Re: Pragmatics of Blank Nodes Re: Toward easier RDF: a proposal from David Booth on 2018-12-04 (semantic-web@w3.org from December 2018)

From: David Booth <david@dbooth.org>
Date: Tue, 4 Dec 2018 15:52:19 -0500
To: semantic-web <semantic-web@w3.org>, Aiden Hogan <aidhog@gmail.com>
Cc: Henry Story <henry.story@bblfish.net>
Message-ID: <33f7d370-84a8-deed-ecb4-8a293357acd6@dbooth.org>

On 12/4/18 3:30 PM, David Booth wrote:
> On 12/3/18 8:29 AM, Henry Story wrote:
>  > . . .  So what are the advantages of blank nodes
>  > pragmatically? They make a description local to the graph
>  > in which they appear and this locality is maintained
>  > across merges. The meaning of URI referenced resources can
>  > be completed by external information of course but the
>  > description ensures that no further links need to be taken
>  > into account when understanding the bnode's meaning.
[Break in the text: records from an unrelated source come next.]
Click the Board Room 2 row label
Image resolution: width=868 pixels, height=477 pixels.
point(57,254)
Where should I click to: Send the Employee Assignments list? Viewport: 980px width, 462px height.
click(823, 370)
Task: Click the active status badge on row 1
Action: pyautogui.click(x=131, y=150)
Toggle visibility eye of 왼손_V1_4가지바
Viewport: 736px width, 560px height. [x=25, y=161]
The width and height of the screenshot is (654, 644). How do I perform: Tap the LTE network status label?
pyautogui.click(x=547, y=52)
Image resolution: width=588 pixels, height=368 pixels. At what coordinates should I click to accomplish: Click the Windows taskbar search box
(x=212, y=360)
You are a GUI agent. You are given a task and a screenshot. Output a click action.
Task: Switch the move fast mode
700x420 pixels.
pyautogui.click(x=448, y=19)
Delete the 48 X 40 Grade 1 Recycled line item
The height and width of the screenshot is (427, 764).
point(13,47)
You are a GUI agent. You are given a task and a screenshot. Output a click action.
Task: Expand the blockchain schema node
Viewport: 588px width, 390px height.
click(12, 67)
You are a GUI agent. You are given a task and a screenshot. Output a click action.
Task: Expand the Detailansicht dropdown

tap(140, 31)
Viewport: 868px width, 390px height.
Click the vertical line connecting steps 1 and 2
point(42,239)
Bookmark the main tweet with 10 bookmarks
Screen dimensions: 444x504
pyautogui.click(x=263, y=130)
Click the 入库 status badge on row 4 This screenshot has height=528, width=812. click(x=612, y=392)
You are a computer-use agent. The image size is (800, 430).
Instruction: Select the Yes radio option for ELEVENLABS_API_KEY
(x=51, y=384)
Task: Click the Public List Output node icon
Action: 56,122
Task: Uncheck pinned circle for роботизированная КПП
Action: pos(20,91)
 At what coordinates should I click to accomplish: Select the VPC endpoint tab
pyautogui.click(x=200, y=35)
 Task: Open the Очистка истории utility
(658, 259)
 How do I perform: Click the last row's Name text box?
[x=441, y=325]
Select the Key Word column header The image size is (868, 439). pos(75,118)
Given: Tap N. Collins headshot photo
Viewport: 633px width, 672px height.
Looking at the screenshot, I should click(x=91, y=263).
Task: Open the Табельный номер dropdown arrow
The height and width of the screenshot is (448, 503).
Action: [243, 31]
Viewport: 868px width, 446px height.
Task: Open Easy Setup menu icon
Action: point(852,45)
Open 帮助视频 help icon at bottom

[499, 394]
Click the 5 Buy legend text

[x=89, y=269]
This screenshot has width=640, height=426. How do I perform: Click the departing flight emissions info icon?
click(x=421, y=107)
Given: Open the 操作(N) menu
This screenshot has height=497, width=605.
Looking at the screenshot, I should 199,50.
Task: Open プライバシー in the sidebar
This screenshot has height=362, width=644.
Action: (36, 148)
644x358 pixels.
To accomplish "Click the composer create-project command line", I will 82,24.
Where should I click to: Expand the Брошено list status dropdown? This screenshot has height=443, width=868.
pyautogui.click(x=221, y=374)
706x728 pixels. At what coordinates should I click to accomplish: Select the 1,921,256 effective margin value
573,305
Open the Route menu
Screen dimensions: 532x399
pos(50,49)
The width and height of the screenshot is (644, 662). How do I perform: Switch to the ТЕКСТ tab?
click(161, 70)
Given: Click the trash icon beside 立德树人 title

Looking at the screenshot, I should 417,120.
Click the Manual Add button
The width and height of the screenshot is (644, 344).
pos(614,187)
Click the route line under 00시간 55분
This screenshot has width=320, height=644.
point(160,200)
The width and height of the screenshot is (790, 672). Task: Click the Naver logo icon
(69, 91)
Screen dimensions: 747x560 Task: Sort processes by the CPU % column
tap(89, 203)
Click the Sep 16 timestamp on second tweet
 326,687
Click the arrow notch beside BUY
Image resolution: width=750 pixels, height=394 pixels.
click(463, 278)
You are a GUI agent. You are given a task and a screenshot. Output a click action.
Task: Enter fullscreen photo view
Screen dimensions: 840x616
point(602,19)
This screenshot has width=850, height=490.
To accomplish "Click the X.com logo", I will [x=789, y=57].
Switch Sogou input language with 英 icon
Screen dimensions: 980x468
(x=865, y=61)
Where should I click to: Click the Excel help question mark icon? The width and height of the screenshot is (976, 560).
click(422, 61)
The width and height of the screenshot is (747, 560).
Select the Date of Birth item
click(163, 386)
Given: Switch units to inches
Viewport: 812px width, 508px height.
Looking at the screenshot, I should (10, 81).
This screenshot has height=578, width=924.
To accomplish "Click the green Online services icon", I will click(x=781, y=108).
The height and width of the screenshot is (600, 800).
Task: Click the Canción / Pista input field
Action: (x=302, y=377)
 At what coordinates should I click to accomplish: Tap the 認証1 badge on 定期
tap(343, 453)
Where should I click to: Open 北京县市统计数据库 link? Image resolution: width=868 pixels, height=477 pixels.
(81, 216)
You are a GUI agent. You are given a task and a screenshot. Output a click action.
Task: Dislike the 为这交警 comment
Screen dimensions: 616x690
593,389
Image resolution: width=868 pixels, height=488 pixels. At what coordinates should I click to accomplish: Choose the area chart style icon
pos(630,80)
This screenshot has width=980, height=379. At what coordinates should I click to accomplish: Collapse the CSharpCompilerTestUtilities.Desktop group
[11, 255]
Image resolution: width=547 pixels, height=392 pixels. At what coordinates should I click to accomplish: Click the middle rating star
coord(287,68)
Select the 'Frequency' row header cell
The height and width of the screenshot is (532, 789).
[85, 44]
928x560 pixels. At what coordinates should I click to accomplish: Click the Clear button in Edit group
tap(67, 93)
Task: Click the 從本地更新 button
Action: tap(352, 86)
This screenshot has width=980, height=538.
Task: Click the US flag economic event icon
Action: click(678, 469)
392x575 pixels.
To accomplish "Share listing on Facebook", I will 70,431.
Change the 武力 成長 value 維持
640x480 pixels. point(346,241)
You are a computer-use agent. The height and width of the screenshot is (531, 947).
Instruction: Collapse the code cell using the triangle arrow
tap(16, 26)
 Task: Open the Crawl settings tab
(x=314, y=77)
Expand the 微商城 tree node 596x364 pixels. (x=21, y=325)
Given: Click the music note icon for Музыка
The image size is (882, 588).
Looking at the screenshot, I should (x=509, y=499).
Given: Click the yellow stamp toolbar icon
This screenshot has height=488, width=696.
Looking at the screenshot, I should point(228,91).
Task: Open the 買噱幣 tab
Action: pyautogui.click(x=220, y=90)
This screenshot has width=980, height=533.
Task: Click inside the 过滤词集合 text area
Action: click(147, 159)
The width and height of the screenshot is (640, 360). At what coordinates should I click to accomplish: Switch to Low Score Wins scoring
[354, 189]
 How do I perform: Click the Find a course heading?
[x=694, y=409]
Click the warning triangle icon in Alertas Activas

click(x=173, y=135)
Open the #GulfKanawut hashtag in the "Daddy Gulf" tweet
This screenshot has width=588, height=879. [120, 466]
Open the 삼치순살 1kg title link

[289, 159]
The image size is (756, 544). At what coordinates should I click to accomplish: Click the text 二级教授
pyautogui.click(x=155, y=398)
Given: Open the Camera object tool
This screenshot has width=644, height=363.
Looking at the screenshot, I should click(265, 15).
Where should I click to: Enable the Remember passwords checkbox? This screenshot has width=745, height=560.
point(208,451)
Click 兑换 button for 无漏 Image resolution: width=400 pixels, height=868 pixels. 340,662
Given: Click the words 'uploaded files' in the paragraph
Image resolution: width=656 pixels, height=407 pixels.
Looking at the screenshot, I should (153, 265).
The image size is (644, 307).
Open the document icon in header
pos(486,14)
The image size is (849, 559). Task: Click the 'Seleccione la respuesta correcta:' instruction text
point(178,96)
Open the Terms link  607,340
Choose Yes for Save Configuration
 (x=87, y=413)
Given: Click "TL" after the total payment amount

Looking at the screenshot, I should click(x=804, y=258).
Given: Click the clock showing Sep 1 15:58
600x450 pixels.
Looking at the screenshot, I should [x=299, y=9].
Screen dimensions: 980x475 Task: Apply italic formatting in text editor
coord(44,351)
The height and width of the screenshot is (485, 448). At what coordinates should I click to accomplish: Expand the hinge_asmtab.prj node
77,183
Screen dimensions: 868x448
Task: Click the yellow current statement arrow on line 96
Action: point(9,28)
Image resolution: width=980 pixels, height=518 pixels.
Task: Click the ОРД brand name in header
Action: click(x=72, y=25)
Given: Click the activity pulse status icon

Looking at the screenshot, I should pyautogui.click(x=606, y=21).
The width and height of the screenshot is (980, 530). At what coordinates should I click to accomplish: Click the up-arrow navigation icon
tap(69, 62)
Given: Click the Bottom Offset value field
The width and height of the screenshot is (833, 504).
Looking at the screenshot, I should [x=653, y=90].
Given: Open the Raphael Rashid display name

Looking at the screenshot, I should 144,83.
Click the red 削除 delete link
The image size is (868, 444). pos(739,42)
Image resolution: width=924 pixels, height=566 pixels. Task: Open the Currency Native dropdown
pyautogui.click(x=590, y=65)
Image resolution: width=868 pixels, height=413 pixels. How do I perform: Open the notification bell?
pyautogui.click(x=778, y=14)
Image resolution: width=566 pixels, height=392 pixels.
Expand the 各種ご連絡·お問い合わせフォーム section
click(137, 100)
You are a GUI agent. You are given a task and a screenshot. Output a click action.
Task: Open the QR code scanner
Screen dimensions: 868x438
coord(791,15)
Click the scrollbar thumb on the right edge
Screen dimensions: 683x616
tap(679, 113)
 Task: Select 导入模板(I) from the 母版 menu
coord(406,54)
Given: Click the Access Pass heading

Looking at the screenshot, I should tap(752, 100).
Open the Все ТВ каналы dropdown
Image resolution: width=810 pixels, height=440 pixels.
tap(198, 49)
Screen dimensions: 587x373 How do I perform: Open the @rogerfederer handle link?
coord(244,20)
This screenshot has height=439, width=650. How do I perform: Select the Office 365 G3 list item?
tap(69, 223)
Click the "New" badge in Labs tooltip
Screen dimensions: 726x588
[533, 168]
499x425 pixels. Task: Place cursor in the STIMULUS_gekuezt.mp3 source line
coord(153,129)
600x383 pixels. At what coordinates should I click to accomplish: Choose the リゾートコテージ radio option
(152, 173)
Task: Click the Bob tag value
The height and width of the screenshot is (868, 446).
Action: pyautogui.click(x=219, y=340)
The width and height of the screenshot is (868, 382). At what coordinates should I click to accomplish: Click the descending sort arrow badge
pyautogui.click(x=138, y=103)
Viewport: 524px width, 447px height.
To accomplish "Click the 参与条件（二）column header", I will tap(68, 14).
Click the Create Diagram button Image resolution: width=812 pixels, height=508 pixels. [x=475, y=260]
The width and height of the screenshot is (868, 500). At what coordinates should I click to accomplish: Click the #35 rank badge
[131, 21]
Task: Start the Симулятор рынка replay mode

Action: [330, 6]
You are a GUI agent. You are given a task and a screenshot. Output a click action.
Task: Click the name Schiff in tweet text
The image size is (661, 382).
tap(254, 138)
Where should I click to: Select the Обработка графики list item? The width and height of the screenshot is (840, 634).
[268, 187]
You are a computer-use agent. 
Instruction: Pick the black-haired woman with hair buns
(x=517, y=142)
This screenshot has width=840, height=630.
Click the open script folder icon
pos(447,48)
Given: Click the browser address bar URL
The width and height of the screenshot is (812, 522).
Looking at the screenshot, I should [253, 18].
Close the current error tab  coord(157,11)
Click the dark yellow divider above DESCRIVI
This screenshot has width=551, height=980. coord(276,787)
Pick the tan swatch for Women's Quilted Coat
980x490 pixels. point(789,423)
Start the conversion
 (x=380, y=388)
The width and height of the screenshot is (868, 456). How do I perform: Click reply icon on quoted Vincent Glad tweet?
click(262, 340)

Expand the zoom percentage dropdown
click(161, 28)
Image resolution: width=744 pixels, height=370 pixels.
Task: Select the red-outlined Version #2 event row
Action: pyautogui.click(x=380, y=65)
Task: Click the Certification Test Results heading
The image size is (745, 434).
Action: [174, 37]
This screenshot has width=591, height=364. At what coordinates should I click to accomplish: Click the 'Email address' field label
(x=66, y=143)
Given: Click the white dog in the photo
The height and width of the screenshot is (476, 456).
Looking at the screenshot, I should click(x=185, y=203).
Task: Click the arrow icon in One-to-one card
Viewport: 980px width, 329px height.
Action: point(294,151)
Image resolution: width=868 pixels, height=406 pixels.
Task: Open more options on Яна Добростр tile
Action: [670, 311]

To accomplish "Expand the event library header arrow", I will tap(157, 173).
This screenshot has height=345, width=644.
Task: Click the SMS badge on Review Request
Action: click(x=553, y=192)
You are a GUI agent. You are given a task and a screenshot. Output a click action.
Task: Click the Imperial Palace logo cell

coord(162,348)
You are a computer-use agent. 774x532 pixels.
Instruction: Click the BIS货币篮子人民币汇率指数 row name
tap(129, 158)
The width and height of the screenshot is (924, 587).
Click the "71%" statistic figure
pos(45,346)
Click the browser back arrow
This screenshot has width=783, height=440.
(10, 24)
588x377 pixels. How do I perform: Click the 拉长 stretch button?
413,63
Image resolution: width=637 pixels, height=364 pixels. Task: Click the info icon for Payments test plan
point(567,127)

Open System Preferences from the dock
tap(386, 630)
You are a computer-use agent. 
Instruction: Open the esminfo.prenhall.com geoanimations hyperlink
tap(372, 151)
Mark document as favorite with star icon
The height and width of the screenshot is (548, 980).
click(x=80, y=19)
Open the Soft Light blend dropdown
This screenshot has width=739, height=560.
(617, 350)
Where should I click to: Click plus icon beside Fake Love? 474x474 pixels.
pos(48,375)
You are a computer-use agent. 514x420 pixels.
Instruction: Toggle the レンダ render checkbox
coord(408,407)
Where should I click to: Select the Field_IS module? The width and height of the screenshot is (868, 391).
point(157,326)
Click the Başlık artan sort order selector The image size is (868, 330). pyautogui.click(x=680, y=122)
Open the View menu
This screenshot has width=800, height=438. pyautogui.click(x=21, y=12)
So it
>  > looks like it's ideal for things that need to be entirely
>  > defined by description.
> 
> Interesting point!   That means that blank nodes enjoy a
> form of closed world assumption (CWA), in that there *cannot*
> be any other triples asserted (directly) about a blank node,
> other than the ones already in the document/graph/dataset
> at hand.  (Inference could add some though.)
> 
> Of course, if we are dealing with implicit blank nodes -- the ones 
> generated by [] or () notation in Turtle -- then it's even more obvious 
> that the only property connections to/from that blank node are the ones 
> provided right there.
> 
> This brings me to an interesting question.  To rephrase, the "identity" 
> of a blank node object is determined entirely by the identities of its 
> connected nodes, because it is guaranteed to not have any other 
> connections.  Therefore, a blank node labeling algorithm (or standard 
> Skolemization algorithm) only needs to take into account the subgraph of 
> that blank node's tightly connected neighbors.  By "tightly connected" I 
> mean the subgraph that is connected only through consecutive blank 
> nodes.  (I think this may be slightly different from the Concise Bounded 
> Description (CBD), because the CBD starts only with the *subject* of a 
> triple.)
> https://www.w3.org/Submission/CBD/
> 
> Aiden (or someone else), is this correct?  If so, this would be very 
> beneficial, because the labeling algorithm could then be guaranteed to 
> generate the *same* label (or Skolem URI) for the blank nodes in that 
> subgraph, regardless of any larger graph in which that subgraph appears. 
>   This is very pertinent to n-ary relations, because it means that blank 
> nodes for the same n-ary relation, appearing in different RDF graphs, 
> could be automatically given the *same* label (or Skolem URI) -- even 
> without knowing a key for that object.  Aiden, is this what such 
> canonicalization algorithms already do?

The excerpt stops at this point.